Friday, September 15, 2017

Kissing Cousins

Australia's first female Muslim MP, Labor's Anne Aly (Cowan, WA), went on a study tour of Israel in March this year. Apparently, so overwhelmed was she that she's only just now gotten around to unburdening herself on the subject at an Australia/Israel & Jewish Affairs Council (AIJAC) debriefing in Perth:

"When the opportunity came to visit Israel, I was grateful because I needed to have the experience. I needed to go and see for myself... to actually experience what it was like in Israel rather than fit into some kind of position I should take on any of the issues... I really wanted to formulate my own opinion through my own experience, because nothing replaces the experience of actually being somewhere and having that experience of being there." (WA MP talks of her visit to Israel, jwire.com, 14/9/17)

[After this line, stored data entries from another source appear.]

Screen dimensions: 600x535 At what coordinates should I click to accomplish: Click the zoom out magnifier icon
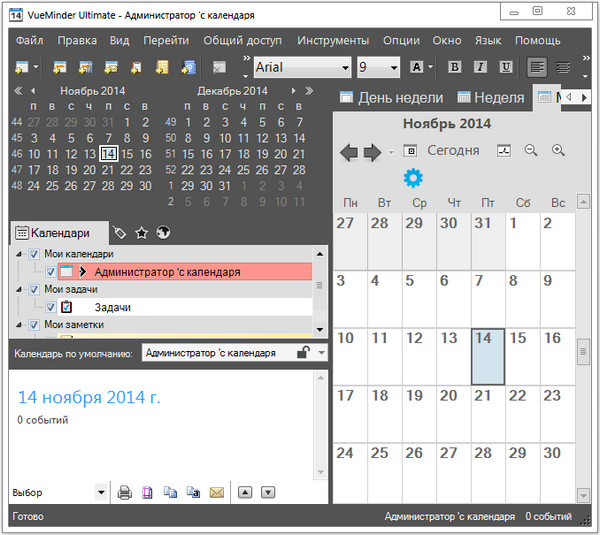pyautogui.click(x=531, y=150)
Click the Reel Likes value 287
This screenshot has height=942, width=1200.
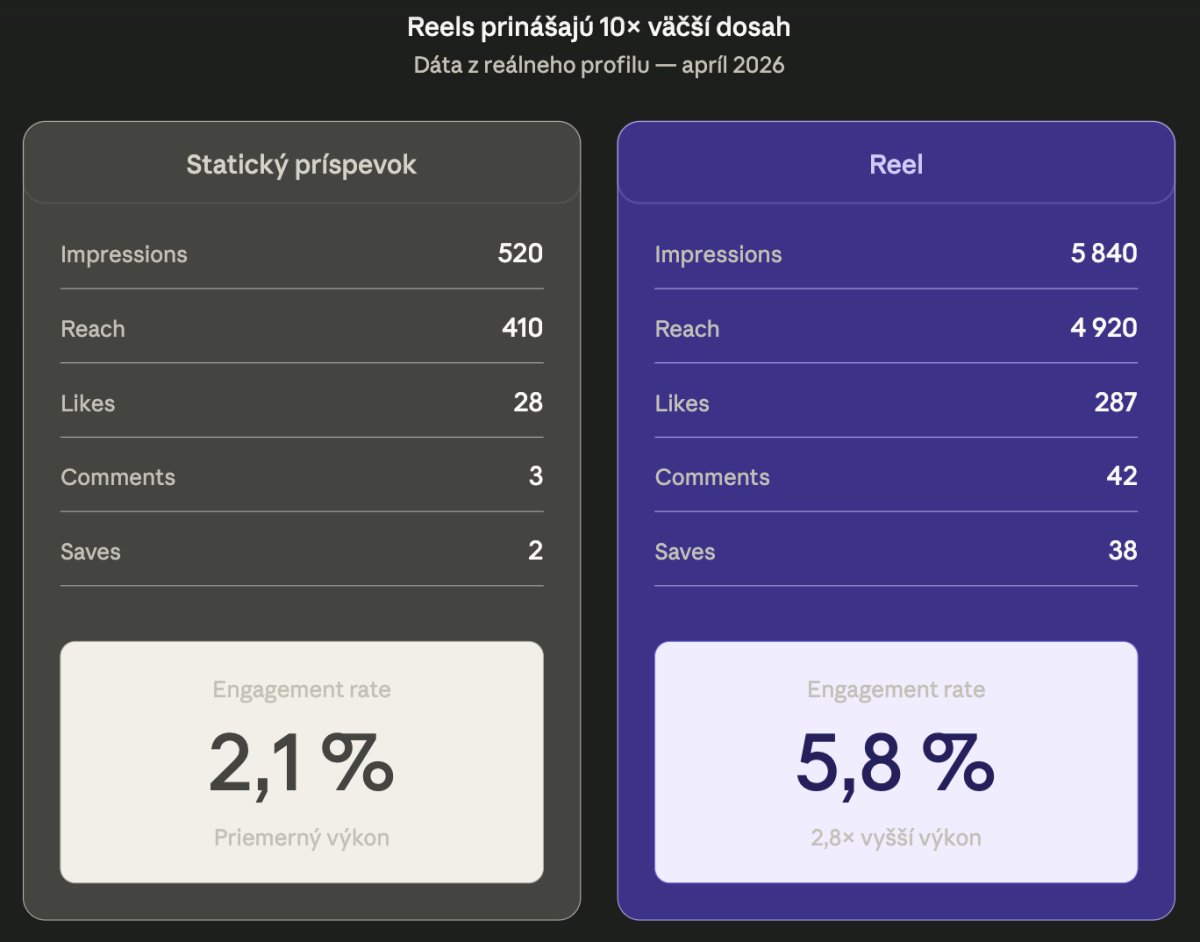tap(1115, 403)
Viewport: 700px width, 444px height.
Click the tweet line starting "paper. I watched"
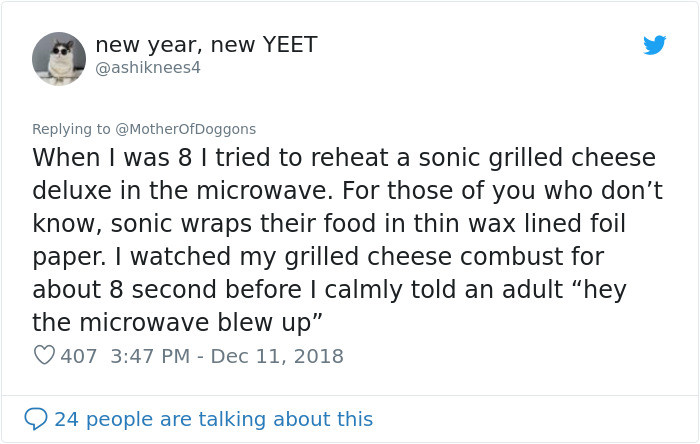(318, 257)
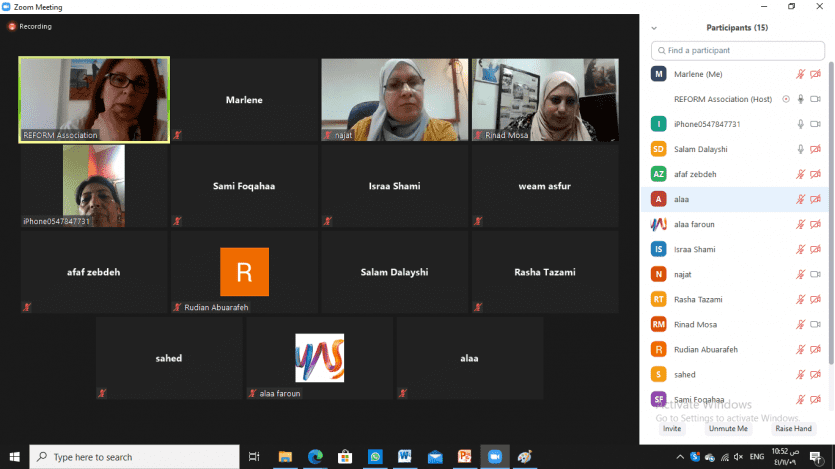This screenshot has width=835, height=469.
Task: Select the REFORM Association video thumbnail
Action: tap(95, 98)
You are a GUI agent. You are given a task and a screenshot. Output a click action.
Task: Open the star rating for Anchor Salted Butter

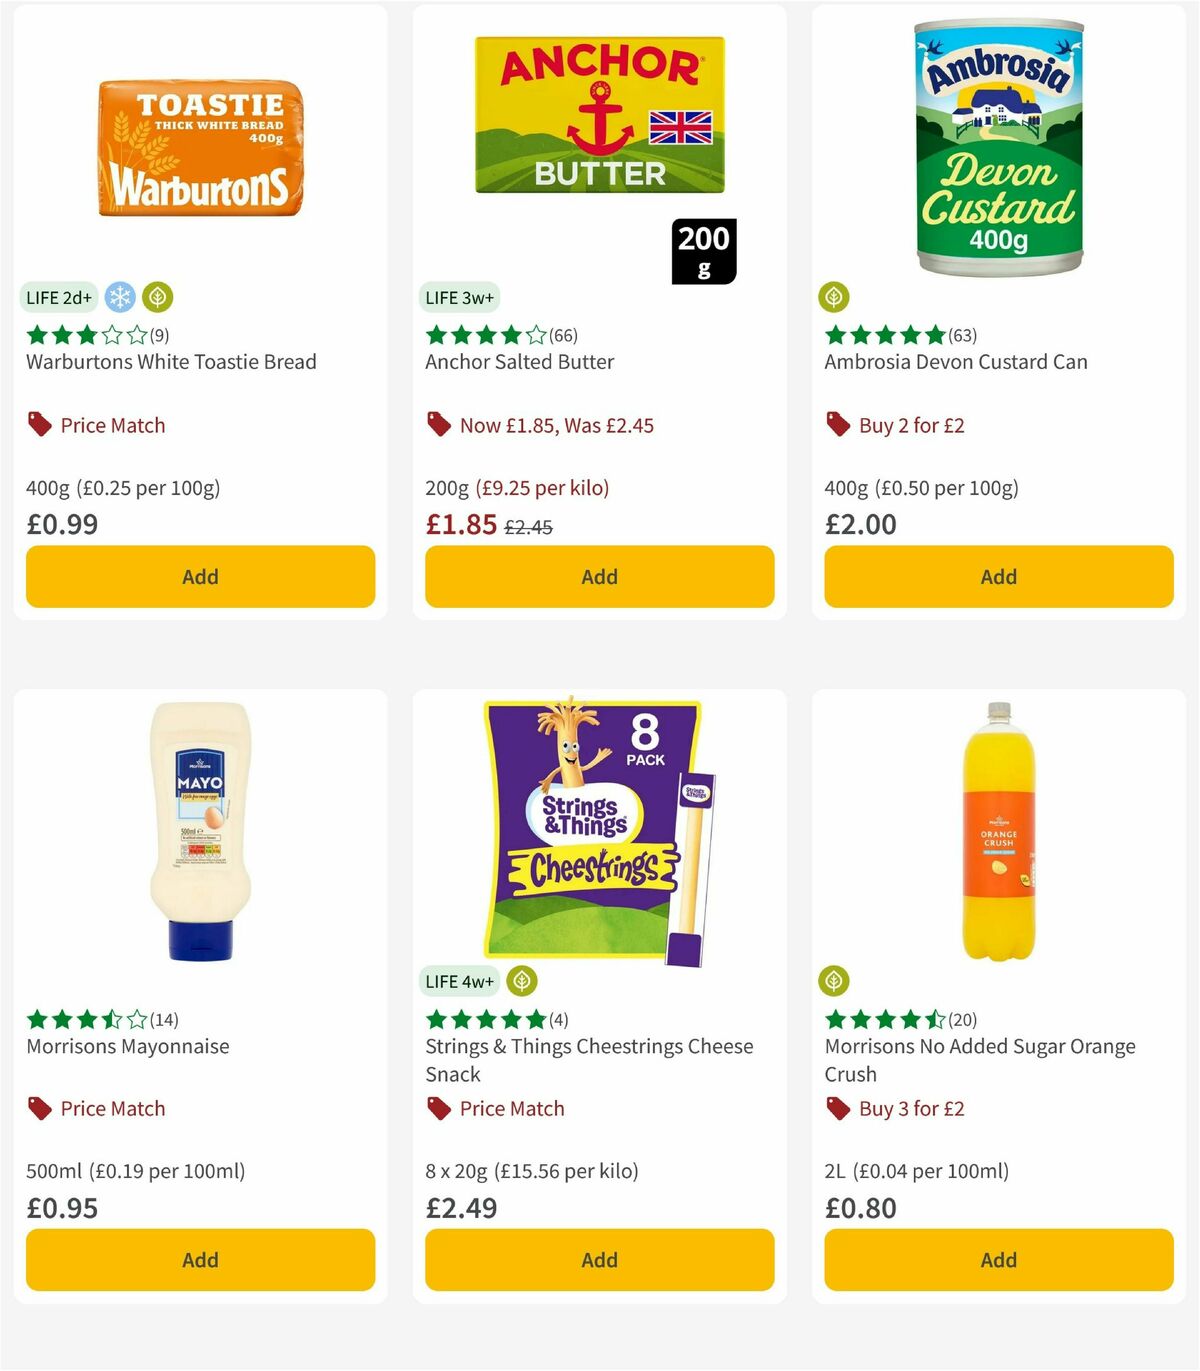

Ah, the politician's lot. That email/phone call. That knock on the door. What could it portend? Well, blow me down if it isn't an opportunity to visit Israel.

And what a wonderful opportunity that is! Just imagine, you not only get to formulate your own opinion of the Palestine/Israel shindig through your own experience, but have attentive Israel lobbyists on hand to decide where you go and who you speak to, and afterwards whisk you off to all the best eateries in the land. You'd be silly to pass it up, eh?

As it happens, Aly, who had arrived in Australia at the tender age of two, recalled the words of her mother:

"Growing up... my mother always called Jewish people our cousins. Always called Israelis our cousins."

Cousins, eh? Not so much a rambamming as a family visit! (After all, isn't MUM the word?) And, hey, doesn't Mrs Aly's homely maternal wisdom put the wars of 1948, 1956, 1967 and 1973 in a whole new light? Mere family tiffs! And all praise to cuz Anwar for kissing and making up with cuz Menachem at the White House in 1979, cuz since then it's been kissing cousins all the way.

The despair over the Palestine/Israel contretemps that had apparently dogged Ms Aly for all of her 49 years disappeared, I'm pleased to hear, in an instant:

"It's really easy to get caught up in the kind of despair of you know 40 or 50 years of no resolution, but what I saw, what I saw was inspiration. What I saw was people who want to live in peace... "

No, nothing even vaguely resembling a brutal OCCUPATION - just smiling, welcoming Israeli cousins, all apparently cooing 'Shalom ilaykum, cuz' at Ms Aly.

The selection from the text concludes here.